| The task |
What lines of the data below hold the string "This"? Copy each one out.

| Extracted entries |

· · ·

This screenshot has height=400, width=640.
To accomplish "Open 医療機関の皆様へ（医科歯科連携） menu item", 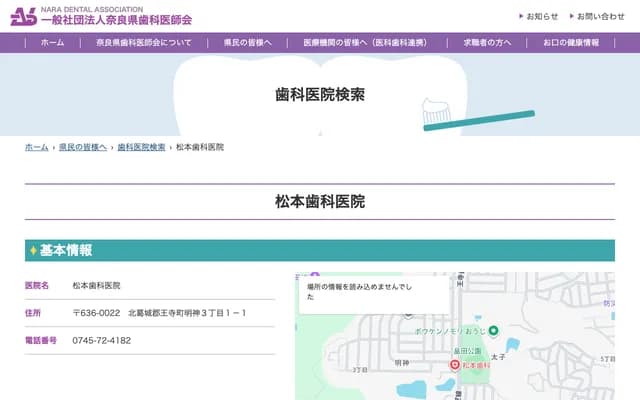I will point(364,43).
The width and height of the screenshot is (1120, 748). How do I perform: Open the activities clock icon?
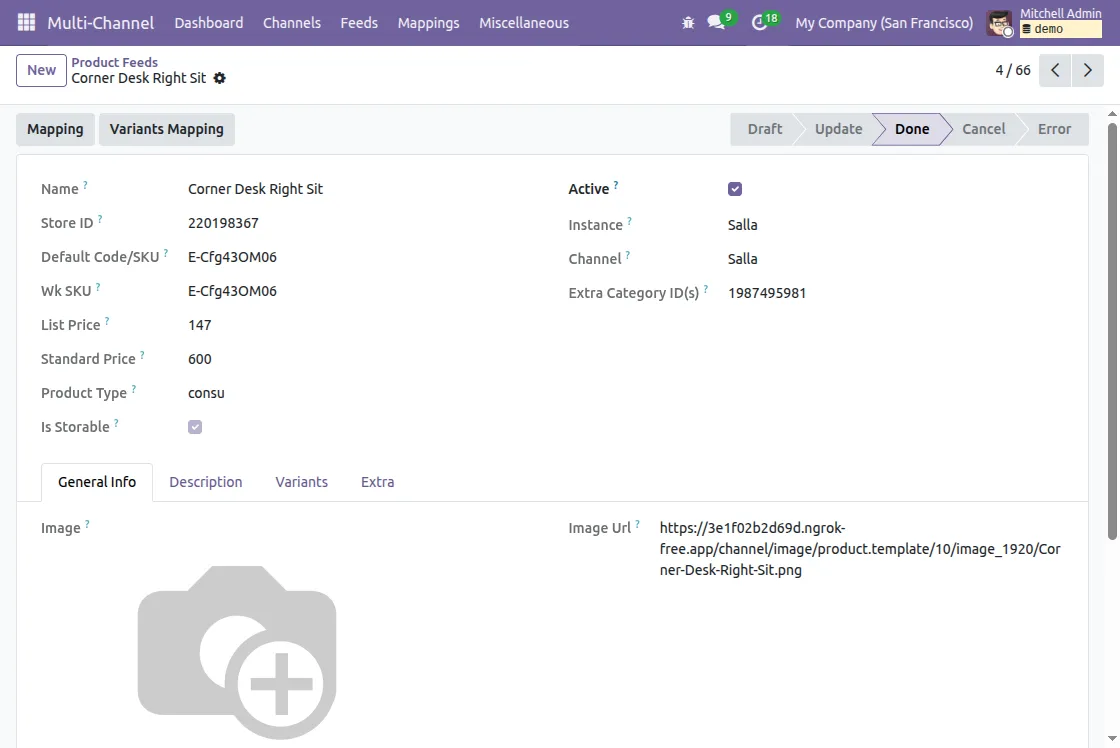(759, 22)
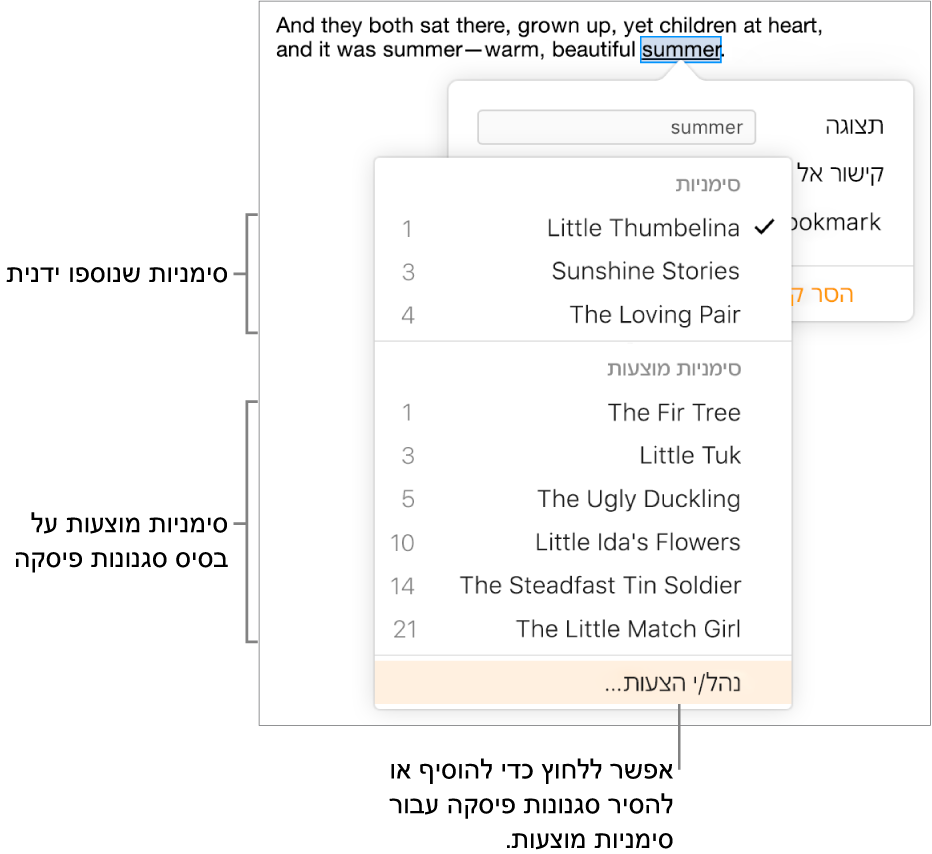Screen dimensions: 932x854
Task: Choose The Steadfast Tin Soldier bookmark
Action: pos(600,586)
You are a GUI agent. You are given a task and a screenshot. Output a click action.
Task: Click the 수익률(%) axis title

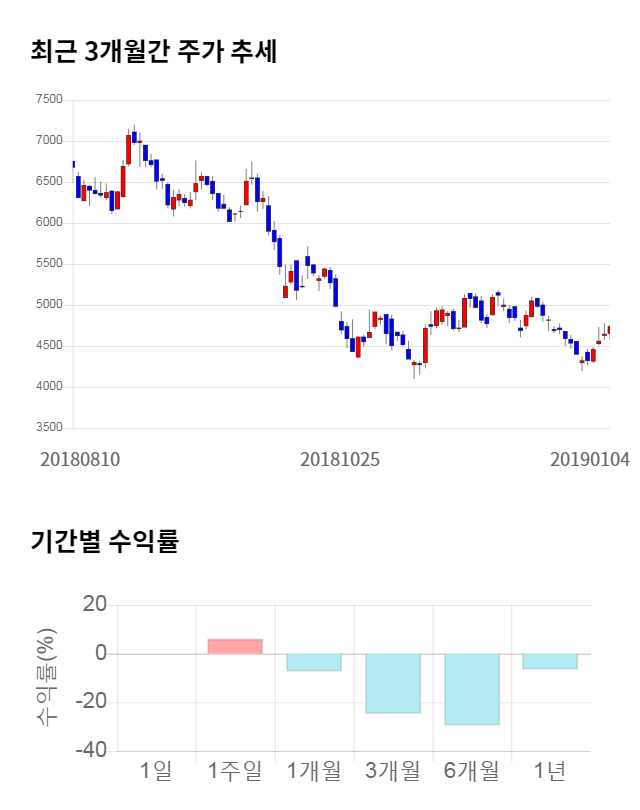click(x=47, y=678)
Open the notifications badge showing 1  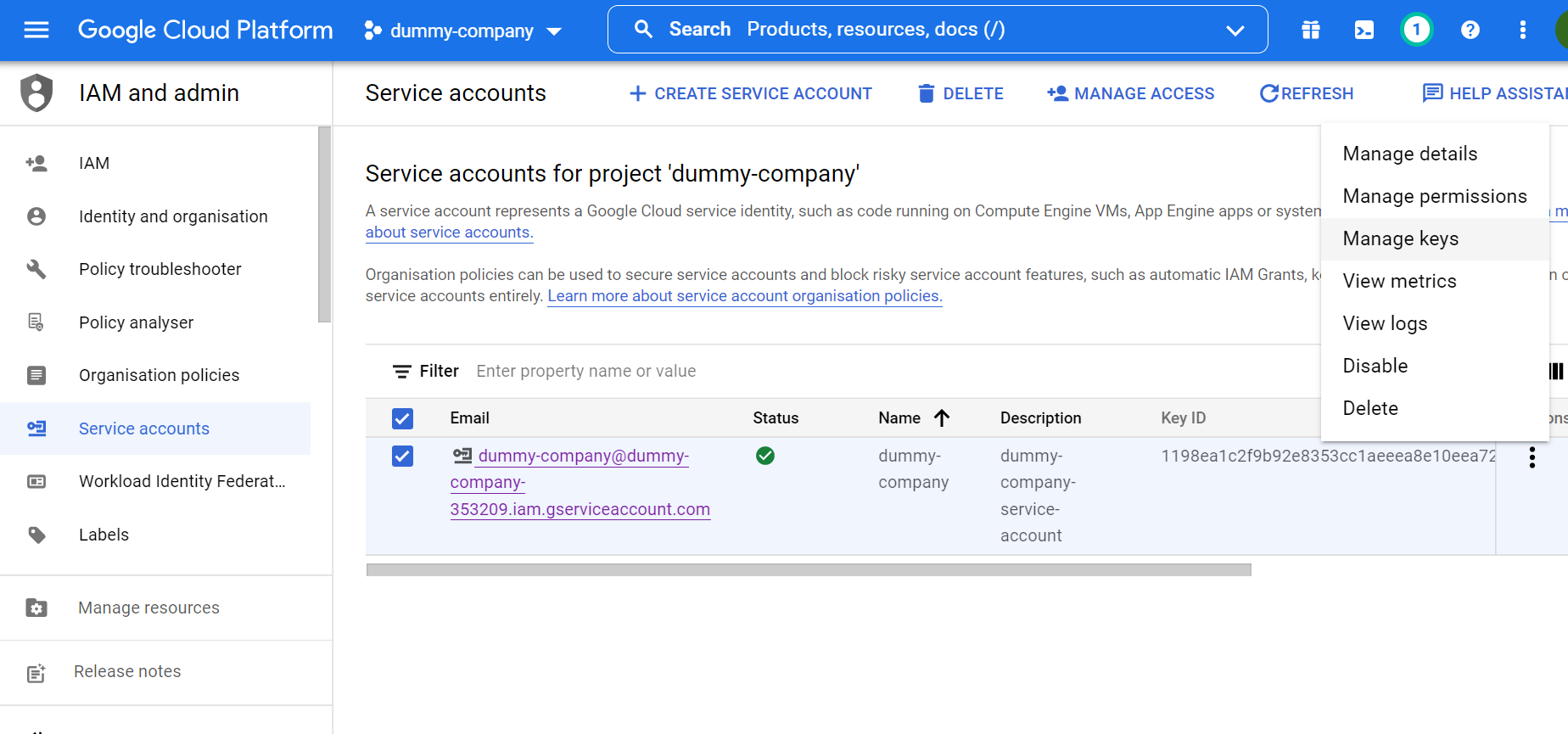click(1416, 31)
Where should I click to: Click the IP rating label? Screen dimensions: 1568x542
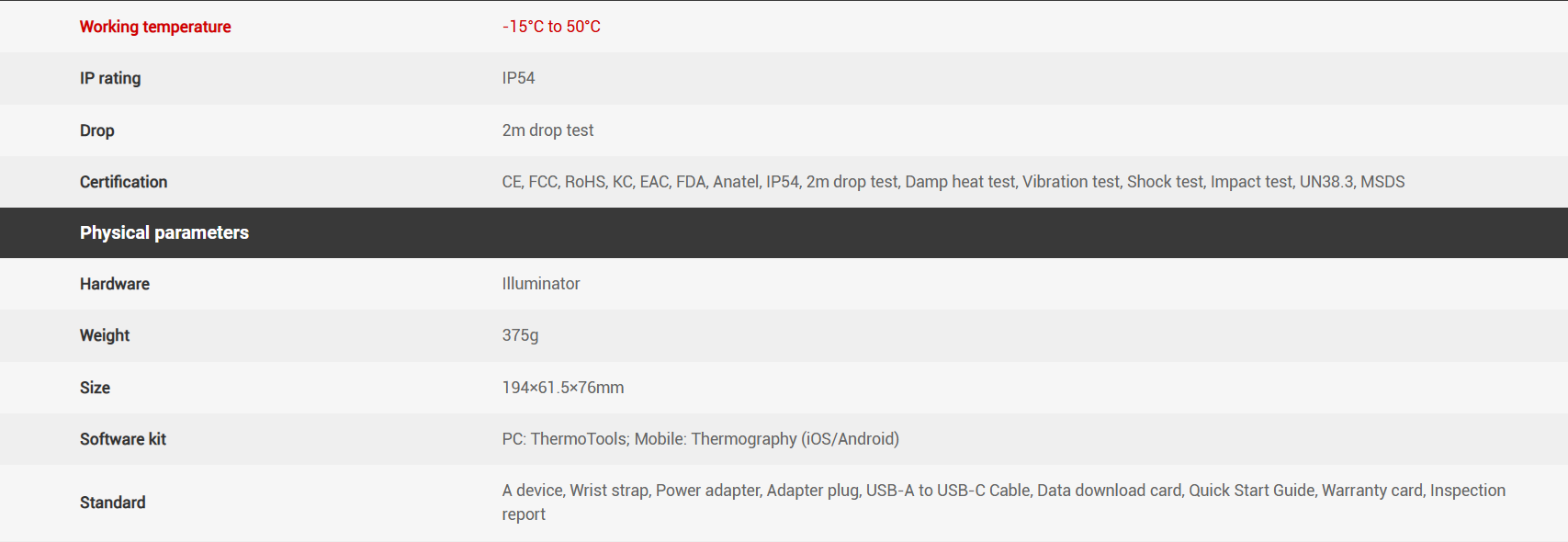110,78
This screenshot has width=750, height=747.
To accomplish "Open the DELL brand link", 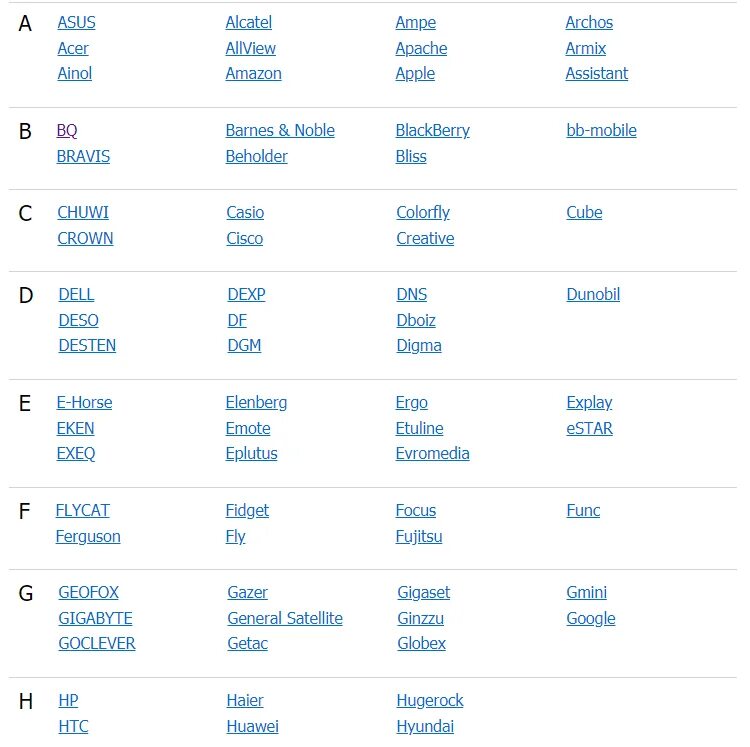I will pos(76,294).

· · ·

| Answer space |
This screenshot has height=400, width=640.
This screenshot has width=750, height=747.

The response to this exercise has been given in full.